PROBLEM DETAILS: Find every line in the data that contains the word "menu". Return each of those lines.

DATA SECTION:
▶
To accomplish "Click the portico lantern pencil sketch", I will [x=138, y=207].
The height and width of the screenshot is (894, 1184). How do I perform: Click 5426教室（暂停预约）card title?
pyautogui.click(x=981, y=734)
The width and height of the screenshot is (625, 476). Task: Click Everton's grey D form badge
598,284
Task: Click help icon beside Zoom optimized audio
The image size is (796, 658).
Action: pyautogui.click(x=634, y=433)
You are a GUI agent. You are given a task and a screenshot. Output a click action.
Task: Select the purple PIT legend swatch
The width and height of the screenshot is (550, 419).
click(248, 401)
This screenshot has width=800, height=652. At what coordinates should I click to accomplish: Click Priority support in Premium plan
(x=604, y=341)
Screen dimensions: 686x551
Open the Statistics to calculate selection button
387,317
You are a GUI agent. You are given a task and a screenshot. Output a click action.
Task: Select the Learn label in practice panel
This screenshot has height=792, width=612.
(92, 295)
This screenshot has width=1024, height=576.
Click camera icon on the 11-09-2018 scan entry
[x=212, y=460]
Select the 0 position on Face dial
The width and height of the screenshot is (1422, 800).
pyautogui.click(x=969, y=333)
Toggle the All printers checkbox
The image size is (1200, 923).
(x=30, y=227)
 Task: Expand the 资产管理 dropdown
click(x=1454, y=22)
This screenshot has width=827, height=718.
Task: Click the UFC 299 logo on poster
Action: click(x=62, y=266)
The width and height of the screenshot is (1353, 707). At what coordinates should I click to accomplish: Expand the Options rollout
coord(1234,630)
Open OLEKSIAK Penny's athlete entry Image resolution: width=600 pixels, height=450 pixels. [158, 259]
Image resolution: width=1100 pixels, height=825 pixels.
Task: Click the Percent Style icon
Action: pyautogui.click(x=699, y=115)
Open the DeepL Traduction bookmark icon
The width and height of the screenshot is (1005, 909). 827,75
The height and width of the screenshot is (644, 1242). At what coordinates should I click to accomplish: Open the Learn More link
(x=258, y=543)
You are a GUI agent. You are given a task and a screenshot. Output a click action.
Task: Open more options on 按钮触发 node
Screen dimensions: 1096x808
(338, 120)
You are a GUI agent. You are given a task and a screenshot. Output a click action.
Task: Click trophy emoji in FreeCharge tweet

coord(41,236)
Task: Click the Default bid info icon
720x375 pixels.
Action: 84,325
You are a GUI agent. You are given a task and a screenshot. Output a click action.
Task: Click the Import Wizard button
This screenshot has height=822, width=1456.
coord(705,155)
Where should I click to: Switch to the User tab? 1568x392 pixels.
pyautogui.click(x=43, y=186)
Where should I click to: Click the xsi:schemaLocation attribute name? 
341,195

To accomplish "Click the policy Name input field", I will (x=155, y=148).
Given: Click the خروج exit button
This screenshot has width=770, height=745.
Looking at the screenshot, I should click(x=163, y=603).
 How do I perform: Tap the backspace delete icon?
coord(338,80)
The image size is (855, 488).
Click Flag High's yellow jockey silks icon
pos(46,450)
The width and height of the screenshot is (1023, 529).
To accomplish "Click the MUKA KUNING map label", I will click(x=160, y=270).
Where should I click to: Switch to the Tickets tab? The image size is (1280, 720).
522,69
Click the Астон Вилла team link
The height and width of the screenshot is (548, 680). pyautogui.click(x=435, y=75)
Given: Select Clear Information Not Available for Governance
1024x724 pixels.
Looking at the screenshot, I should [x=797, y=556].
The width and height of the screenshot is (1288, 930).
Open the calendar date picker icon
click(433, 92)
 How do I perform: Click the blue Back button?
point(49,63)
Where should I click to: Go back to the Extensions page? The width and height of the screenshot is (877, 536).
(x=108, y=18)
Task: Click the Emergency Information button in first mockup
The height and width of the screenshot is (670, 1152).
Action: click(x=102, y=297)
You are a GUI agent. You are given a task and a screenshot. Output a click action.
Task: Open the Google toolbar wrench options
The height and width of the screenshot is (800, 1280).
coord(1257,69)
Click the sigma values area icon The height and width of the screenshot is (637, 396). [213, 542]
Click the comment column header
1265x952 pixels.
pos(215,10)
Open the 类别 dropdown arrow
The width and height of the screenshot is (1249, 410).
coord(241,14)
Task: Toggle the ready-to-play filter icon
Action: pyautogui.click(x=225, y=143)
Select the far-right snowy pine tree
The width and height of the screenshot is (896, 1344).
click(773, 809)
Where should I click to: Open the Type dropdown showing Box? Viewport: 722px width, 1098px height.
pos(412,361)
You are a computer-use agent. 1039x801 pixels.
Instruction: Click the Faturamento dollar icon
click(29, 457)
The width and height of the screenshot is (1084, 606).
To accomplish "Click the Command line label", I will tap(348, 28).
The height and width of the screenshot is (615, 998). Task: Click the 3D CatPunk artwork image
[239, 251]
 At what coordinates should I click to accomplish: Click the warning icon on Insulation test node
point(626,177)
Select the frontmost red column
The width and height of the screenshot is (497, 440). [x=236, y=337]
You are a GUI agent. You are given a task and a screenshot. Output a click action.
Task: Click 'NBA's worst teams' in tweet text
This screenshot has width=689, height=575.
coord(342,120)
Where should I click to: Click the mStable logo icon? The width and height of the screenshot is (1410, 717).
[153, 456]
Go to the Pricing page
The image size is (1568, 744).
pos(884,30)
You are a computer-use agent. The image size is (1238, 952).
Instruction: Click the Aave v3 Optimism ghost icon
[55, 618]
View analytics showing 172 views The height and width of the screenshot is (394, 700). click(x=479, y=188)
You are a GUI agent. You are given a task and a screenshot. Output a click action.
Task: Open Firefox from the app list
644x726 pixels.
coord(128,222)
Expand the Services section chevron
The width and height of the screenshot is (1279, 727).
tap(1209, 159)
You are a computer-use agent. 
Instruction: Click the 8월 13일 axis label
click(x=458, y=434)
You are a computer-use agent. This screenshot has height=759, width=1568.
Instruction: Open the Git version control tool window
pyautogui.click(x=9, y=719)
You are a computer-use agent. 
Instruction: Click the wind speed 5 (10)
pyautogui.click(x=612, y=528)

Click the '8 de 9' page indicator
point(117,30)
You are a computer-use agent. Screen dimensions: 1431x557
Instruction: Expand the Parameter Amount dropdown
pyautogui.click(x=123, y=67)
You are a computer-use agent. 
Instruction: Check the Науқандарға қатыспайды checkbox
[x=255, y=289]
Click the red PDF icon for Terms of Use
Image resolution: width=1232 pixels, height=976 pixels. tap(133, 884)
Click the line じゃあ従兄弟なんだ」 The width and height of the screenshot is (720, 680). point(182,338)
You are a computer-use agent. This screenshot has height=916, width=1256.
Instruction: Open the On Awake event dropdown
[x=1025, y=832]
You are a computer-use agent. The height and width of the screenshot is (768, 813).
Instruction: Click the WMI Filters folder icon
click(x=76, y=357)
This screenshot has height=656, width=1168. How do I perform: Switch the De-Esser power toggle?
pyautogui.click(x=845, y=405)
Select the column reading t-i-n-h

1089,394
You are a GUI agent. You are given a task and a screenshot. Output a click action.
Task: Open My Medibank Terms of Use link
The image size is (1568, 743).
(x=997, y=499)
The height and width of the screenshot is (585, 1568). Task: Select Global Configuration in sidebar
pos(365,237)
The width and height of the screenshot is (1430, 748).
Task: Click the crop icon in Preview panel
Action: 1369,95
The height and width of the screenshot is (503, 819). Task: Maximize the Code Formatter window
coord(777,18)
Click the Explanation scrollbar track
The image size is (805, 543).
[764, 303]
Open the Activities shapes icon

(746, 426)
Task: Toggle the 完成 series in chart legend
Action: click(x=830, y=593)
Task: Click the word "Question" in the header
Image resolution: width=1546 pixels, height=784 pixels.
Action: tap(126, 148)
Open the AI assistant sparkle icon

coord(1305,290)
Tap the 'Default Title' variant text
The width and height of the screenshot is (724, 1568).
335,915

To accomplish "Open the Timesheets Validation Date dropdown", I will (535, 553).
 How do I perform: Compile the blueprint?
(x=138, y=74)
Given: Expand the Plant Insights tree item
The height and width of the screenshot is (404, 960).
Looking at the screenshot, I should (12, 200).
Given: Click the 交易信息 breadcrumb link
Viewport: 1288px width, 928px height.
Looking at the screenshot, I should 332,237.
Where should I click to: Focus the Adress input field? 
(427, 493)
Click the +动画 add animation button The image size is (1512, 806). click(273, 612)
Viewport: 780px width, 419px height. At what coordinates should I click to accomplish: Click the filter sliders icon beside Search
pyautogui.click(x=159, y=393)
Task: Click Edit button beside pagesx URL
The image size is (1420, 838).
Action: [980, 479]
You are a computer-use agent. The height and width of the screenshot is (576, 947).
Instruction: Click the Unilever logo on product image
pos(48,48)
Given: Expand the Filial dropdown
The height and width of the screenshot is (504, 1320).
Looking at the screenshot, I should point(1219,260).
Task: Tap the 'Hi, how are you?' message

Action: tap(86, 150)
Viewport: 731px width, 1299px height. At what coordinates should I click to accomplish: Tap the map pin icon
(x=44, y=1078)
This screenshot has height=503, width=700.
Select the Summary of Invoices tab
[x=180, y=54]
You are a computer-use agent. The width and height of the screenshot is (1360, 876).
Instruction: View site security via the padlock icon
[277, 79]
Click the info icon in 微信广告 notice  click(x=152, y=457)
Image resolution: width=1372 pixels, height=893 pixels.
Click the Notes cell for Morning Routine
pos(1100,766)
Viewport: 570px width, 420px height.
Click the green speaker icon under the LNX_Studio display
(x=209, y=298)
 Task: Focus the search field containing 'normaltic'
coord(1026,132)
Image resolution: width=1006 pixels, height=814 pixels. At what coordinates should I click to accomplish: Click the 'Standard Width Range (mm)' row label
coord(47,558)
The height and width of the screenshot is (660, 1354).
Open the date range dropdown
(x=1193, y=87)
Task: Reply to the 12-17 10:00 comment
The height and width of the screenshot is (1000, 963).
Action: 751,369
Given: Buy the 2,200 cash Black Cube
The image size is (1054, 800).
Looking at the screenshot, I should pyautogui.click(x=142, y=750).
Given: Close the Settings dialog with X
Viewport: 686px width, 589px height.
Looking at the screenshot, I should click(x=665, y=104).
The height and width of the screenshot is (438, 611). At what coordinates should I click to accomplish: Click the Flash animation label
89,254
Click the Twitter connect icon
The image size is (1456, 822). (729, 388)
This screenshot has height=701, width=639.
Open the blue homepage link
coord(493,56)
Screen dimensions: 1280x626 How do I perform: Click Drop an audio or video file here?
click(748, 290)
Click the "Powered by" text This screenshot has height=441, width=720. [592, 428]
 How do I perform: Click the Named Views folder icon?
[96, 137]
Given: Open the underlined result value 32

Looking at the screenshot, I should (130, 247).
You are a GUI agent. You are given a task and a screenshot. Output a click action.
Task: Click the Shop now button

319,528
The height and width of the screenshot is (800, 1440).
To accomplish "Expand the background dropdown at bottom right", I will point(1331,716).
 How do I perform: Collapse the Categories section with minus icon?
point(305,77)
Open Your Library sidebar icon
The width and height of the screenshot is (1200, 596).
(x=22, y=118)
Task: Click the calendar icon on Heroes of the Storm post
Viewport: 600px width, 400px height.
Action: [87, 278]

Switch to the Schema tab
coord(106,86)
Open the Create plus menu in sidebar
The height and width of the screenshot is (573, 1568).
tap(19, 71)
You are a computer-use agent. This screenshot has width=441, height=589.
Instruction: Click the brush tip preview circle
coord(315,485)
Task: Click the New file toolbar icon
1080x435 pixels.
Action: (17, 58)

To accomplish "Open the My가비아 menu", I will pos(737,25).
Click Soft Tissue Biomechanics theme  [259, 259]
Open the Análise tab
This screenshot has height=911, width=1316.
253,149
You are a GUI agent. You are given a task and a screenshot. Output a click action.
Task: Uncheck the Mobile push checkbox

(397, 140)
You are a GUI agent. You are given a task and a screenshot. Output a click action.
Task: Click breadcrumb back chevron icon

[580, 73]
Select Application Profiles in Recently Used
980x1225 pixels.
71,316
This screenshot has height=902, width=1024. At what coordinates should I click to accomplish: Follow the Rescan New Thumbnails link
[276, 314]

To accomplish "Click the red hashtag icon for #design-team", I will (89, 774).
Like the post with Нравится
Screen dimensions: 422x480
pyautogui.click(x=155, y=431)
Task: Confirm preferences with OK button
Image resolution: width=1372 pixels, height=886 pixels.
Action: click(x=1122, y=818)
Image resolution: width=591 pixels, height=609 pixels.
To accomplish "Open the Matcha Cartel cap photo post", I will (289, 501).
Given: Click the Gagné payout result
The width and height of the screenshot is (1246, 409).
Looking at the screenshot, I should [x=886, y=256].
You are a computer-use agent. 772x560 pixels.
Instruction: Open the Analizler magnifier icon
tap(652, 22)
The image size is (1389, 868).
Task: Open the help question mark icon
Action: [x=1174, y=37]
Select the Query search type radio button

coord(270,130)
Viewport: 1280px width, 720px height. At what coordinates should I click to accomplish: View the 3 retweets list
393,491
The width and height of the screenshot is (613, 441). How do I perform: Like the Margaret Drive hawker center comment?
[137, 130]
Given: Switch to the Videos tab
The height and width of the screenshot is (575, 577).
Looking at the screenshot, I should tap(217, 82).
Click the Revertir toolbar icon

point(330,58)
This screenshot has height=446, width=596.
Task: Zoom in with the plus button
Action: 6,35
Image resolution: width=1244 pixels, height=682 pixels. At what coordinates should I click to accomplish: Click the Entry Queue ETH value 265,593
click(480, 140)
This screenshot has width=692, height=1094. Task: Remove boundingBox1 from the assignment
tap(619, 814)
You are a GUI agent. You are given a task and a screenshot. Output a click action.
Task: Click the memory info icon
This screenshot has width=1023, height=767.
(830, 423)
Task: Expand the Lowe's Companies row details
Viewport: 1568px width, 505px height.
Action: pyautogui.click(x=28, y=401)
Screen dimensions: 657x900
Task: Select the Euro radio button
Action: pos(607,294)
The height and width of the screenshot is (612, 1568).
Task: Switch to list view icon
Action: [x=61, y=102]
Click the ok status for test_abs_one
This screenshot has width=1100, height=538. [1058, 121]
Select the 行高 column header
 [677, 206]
◀
TASK ANSWER:
Open the Create plus menu in sidebar
To accomplish "Open the My가비아 menu", I will pos(737,25).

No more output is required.